Source excerpt >>
■ ■ ■
- Gotch v Enelco Ltd [1 July 2015]
The court gave guidance on the appropriate conduct of litigation in the Technology and Construction Court, in particular with regard to conducting litigation in a proportionate manner so as to keep costs to the minimum.
- Woods Building Services v Milton Keynes Council [14 July 2015]
A local authority had breached the Public Contracts Regulations 2006 by making manifest errors in its evaluation of two tenders, and by breaching the duties of transparency and equal treatment. Some of the scores it had awarded for the tenders were incapable of rational explanation.
■ ■ ■
Information shown >>
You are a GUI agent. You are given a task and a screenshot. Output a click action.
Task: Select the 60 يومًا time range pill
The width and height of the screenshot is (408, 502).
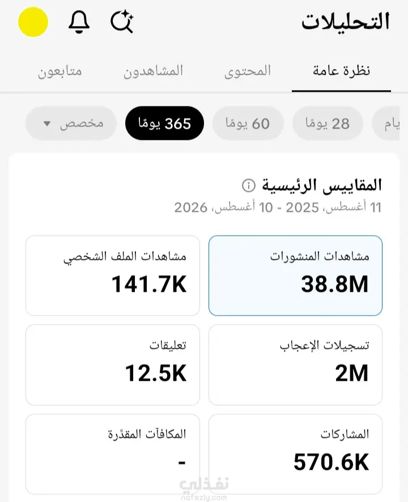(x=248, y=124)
■ ■ ■
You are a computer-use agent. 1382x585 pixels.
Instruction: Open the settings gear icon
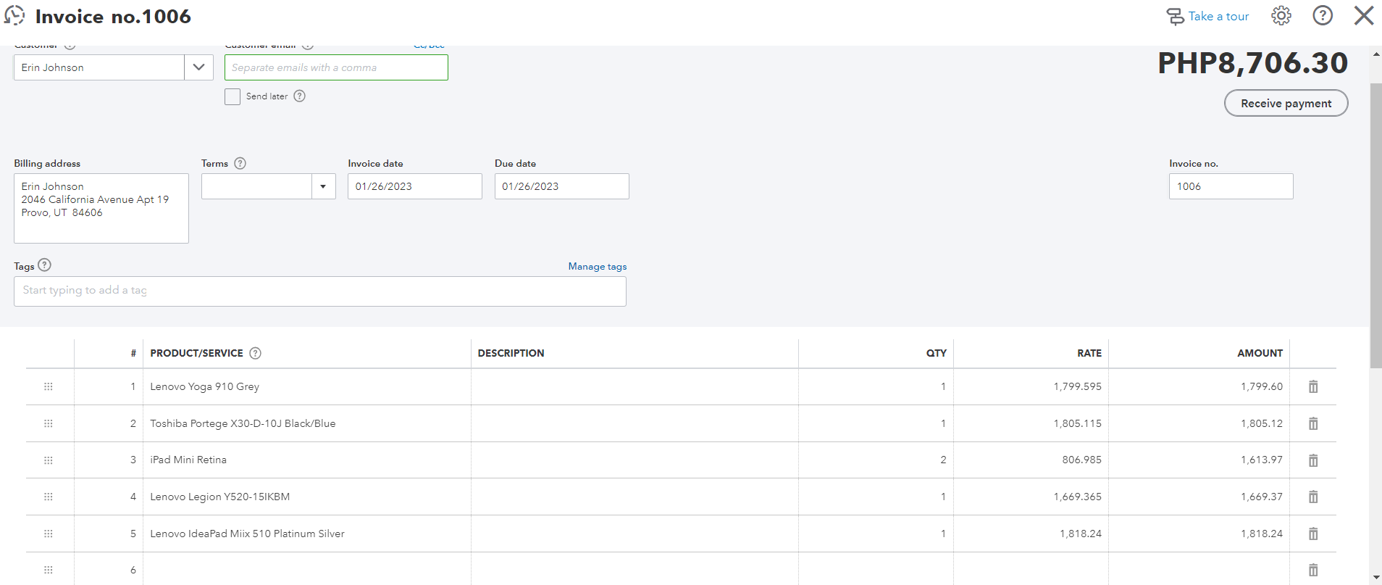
■ ■ ■
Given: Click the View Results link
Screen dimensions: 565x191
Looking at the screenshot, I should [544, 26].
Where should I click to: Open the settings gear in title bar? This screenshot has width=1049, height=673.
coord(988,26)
■ ■ ■
Actions to take >>
1/ Return the case summaries word for word, from "- Woods Building" down to "of rational explanation.".
2/ According to the case summaries, which regulations did the local authority in Woods Building Services v Milton Keynes Council breach?
3/ Extend the case summaries, starting after their last sentence.
The listing is separate material from the case summaries.

Answers to each task >>
1/
- Woods Building Services v Milton Keynes Council [14 July 2015]
A local authority had breached the Public Contracts Regulations 2006 by making manifest errors in its evaluation of two tenders, and by breaching the duties of transparency and equal treatment. Some of the scores it had awarded for the tenders were incapable of rational explanation.

2/ The Public Contracts Regulations 2006.

3/
- Portsmouth City Council v Ensign Highways Ltd [14 July 2015]
The court construed a Private Finance Initiative contract between a local authority and a service provider. It focused particularly on the extent of the local authority’s duty to act in good faith when dealing with breaches by the service provider and when discharging its best value duty
- Amec Foster Wheeler Group Ltd v Morgan Sindall Professional Services Ltd [14 July 2015]
A contractor which had sold its business after entering into the contract was entitled to see documents in arbitration proceedings in which the buyer of its business was involved, and which gave rise to a risk of liability on the part of the contractor. The buyer of the business was obliged under the terms of an agency agreement to produce documents relating to the affairs of its principal, and the principal was entitled to be informed of its contractual rights and duties in relation to third parties.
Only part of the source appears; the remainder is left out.